Caleb Logan, a San Diego-based lawyer focused on elder protection at Elder Law & Advocacy, believes this is the case. 

“I don't know that the CFPB is as newsworthy an item as perhaps shutting down the border, ending the refugee programme or defining who gets to be a man and who gets to be a woman,” he told Vixio.

“It's not as headline grabby. Elon Musk tweeted that the CFPB needs to be deleted, so it could happen still. But I think it is just not his priority from the outset and generally won't demand the same amount of attention.”

Business as usual

Since the inauguration, the CFPB has issued two reports — one on repossessing vehicles and another on financial outcomes for cash-out refinance mortgage borrowers, which were found to help borrowers pay down credit card loans. 

Neither are particularly polarising issues, but it does indicate that it is business as usual for the regulator, at least in the short term, despite the regulatory ban imposed by Trump on January 20. 

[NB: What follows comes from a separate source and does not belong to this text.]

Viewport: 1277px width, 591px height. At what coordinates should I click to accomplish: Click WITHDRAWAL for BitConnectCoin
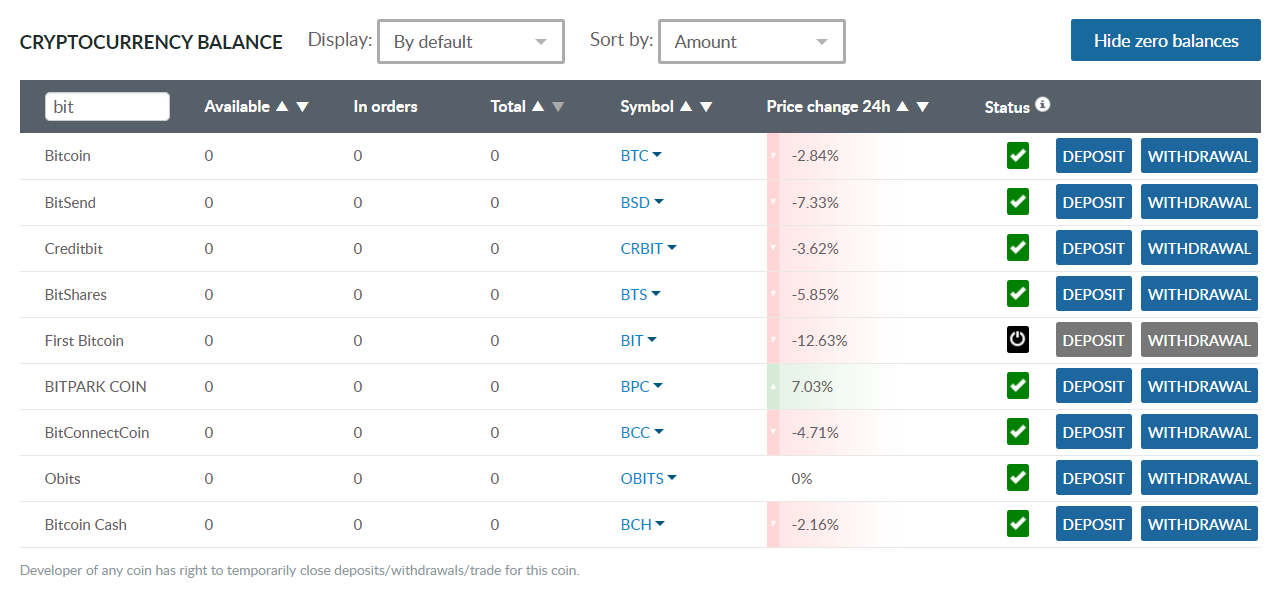1198,432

On January 7, Seth Frotman, the CFPB’s general counsel and senior advisor to the director, indicated that the bureau believed that democracy was at a crossroads. 

“I believe that we in the government — including and indeed especially the lawyers — have the awesome responsibility of making sure that what we do actually makes a difference for the American people,” he said. 

“That’s the test: whether the pages and pages of laws and regulations — the words and the footnotes and the citations — are improving people’s lives.”

It may be that Chopra, Frotman and others are seeking to fulfil their civic duties while they still can. 

State-level enforcement

One major policy shift at the CFPB is a passing of the baton from federal to state level when it comes to enforcement. 

On January 14, 2025, the bureau issued recommendations to states about how they can update their own laws and regulations to meet the challenges ahead, perhaps implying that states should take up the cause if the federal agency is defanged. 

Michael Sklaire, litigation lawyer at Goodwin Procter, said that the CFPB sent a message in late 2024 that it did not expect to be performing as much enforcement as it usually would, and pushed a lot of work into the courts so that they could get started. 

“They’ve been teaming up with state attorney generals and providing guidance to state legislatures to pick up some of the slack. I think their actions speak loudly,” he said. 

A similar change took place during President Trump’s first term, with California creating the Department of Financial Protection and Innovation, which Logan described as, “kind of like a state analog to the national CFPB”.

State-led action, consumer or otherwise, is limited by the Supremacy clause of the US constitution. 

“But as long as there is no conflicting rule, then the state regulations would be able to take effect and that is unfortunate, just because it gives us kind of a patchwork of protection,” added Logan. 

“Essentially, we're looking at a patchwork across the states at this point, and I doubt that many of the redder areas will have the same protections that the bluer areas do.” 

This may mean the consumer protections swing back to a less aggressive stance on certain things.

There may be changes to rules governing buy now, pay later (BNPL) and other financial products that impact consumer credit choices, which have attracted criticism in recent years. 

“Everybody is waiting to see when either the acting director or the new permanent director gets put in place — what does it mean for everything that Chopra has filed and sent out in the enforcement space, particularly the lawsuits,” said Sheldon. 

“Are they going to go back and reconsider any of their lawsuits, and are they going to reconsider any of the confidential investigations they've opened, or is the new director going to let those things just play out?”

Despite the uncertainty with CFPB leadership, the move to state-level oversight and strong stance by Chopra indicate that protection lives on, for now. 

Changes will come, along with a more pro-business agenda. The agency itself may cease to exist, or it might be led by someone who has no faith in consumer protection, so the future very much hangs in the balance.